Boomers: heart and mind

  • Pre-retirement workshops — gatherings to which organizations can send employees that include Social Security, retirement plan, financial, benefits and employee assistance program representatives “for somebody who is even thinking they might want to retire and is trying to get some information about where do you start,” Cooper said.

  • Mindfulness training

  • EAP, or employee assistance program, benefits

  • Concierge services, including on-site dry-cleaning pickup and drop-off; same-day appointment scheduling; and wellness coach access for creating a tailored wellness plan for an employee

  • 24/7 nurse hotline or telehealth that enables employees to get a check-up or emergency question answered without leaving work

  • Sabbatical

Generation X: health and wealth

  • Opportunity advancement, including different experiences in different roles, whether they are upward, sideways or downward on the company ladder.

  • Company stock options

  • Child care benefits

  • Paid family/parental leave, including paid paternal leave, leave for same-sex couples or anyone taking care of a baby and surrogacy leave

  • Tuition reimbursement

  • Financial education

  • 529 or college savings plans

  • Adoption reimbursement

  • Cellphone stipend — “If your (employees) are on a schedule where you expect them to work at all hours, you better pay at least a $25 stipend for their cellphone,” Cooper said.

  • Logging and reimbursement of travel miles

Generation X: heart and mind

  • Independence

  • PTO, flexible schedules and remote days — and employers shouldn’t take back the ability to work from home once it’s been given, Cooper said, since it might cause employee turnover.

  • Blue jean Fridays

  • Leadership coaches

  • Concierge services

  • Cross-functional team projects

  • Pets at work — “Run the experiment.

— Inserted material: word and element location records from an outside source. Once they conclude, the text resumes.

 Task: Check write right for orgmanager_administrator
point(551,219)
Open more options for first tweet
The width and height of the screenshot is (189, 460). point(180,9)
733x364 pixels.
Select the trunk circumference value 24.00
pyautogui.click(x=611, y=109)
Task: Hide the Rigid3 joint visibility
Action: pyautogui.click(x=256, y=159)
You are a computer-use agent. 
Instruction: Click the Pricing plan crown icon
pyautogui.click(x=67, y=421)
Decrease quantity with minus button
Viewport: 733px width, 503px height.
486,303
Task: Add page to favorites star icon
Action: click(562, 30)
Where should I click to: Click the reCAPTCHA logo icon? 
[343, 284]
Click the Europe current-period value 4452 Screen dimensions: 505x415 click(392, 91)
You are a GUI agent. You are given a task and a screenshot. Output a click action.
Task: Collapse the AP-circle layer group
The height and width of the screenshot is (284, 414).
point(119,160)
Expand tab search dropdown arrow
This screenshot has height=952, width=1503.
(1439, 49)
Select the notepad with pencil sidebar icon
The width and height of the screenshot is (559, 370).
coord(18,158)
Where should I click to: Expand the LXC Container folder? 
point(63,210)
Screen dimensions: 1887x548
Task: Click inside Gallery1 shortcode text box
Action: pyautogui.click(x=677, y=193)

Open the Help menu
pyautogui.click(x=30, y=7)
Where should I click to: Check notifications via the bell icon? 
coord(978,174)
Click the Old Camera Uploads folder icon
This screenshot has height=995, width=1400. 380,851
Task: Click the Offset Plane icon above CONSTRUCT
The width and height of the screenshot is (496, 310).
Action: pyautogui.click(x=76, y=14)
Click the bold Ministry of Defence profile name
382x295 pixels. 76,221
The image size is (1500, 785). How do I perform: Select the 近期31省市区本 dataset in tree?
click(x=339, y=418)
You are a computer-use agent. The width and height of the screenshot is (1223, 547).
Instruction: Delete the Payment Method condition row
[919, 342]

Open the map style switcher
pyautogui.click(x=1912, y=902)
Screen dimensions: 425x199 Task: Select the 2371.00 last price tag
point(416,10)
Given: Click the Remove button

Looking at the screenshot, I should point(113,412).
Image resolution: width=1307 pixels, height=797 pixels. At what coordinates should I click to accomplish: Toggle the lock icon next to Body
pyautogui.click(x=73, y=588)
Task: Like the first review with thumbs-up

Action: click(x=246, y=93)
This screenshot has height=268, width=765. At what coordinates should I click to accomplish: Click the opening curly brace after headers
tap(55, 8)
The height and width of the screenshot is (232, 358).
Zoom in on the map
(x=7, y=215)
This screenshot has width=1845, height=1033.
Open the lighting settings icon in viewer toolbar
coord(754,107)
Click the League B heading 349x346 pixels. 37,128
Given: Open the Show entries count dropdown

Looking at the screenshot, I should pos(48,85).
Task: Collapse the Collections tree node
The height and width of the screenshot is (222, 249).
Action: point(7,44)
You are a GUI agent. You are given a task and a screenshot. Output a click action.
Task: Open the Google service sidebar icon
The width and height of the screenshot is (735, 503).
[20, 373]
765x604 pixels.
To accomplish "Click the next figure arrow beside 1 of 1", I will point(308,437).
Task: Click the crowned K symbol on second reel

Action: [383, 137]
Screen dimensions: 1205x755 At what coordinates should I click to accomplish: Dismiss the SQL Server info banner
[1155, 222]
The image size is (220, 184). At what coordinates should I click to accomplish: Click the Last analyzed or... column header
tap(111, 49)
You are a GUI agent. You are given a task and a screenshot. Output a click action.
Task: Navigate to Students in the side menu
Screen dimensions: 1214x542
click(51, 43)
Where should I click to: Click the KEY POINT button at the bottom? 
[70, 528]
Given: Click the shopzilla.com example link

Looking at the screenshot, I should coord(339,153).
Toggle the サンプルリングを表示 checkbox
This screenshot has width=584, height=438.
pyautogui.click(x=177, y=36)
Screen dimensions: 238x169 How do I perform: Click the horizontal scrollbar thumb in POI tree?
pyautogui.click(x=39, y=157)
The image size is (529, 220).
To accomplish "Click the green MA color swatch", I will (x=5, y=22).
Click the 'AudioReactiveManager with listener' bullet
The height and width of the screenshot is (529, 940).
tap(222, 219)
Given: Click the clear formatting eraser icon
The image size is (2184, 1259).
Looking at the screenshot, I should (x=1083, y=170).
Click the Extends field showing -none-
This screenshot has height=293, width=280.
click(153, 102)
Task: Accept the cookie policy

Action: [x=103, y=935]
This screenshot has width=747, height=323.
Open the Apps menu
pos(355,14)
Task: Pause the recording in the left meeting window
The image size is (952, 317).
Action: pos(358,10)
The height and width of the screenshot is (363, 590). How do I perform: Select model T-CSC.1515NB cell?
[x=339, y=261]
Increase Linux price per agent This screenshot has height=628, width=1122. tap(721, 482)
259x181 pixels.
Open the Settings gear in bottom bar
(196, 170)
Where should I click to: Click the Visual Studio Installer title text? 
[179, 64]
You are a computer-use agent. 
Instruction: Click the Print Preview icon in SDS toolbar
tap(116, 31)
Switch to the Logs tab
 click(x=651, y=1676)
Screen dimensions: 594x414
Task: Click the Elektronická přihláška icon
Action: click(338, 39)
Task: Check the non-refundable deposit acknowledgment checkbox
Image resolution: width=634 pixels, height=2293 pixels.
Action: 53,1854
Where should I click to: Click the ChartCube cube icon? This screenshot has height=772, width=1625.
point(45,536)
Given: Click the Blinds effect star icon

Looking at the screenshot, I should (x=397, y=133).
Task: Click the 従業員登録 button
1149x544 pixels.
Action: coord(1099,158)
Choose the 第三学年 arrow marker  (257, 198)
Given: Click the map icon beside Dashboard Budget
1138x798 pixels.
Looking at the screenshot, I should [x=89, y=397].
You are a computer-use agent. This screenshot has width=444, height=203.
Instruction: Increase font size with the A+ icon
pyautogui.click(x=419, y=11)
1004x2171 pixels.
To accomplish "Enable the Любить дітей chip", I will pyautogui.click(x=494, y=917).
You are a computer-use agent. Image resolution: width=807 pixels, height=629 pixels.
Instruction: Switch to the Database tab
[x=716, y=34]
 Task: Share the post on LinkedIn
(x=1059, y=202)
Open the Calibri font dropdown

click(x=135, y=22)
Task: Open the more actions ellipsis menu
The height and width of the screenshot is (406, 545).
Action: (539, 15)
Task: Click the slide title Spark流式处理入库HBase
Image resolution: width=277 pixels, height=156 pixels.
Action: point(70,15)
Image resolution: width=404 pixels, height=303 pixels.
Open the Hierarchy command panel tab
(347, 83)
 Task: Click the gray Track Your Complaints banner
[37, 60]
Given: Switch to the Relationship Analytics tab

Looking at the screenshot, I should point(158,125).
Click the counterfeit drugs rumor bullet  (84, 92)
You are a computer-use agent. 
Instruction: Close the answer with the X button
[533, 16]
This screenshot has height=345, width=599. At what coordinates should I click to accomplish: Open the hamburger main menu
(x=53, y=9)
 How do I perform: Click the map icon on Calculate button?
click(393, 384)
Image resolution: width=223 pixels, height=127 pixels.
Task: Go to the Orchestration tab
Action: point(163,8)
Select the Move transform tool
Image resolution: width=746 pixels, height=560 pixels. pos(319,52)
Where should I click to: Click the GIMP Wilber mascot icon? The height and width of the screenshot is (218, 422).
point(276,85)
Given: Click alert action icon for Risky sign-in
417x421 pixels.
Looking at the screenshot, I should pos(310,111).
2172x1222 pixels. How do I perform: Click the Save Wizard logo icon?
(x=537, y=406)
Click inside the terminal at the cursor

If it flops, it flops. We won’t know until we try,” Cooper said, noting the exceptions including health care and manufacturing settings.

Millennials: health and wealth

  • Student loan repayment — employers administering debt repayment contributions. “Millennials prefer student loan repayment twice as much as a 401(k) match,” Cooper said.

  • Timely access to earned wages — including options such as PayActiv, where they can get their wages paid at the end of the day and/or get paid more on certain days, and then they have two pay periods to pay it back, interest-free.

  • Professional development

  • Financial literacy

  • Bring your own device stipend

  • Pet insurance

  • Spot bonuses

  • A “mom’s room” that allows privacy and time to express breast milk

  • Disability insurance or “baby cash”

Millennials: heart and mind

  • They love fun

  • Frequent performance feedback

  • Mobile learning and gamification

  • Experiences

  • Jeans every day

  • Remote work

  • Real-time communication

  • Matching contributions to favorite charity or paid time off to volunteer

  • Unlimited volunteer opportunities

  • Team outings

Benefits that transcend generations

Cooper said many benefits are appreciated by all workers no matter their age, including regular communication of company strategies and “wins,” employee referral programs, flu shots, wellness challenges using Fitbit, water, gym discounts, sports leagues, travel benefits, standing desks, healthy snacks and service anniversary awards.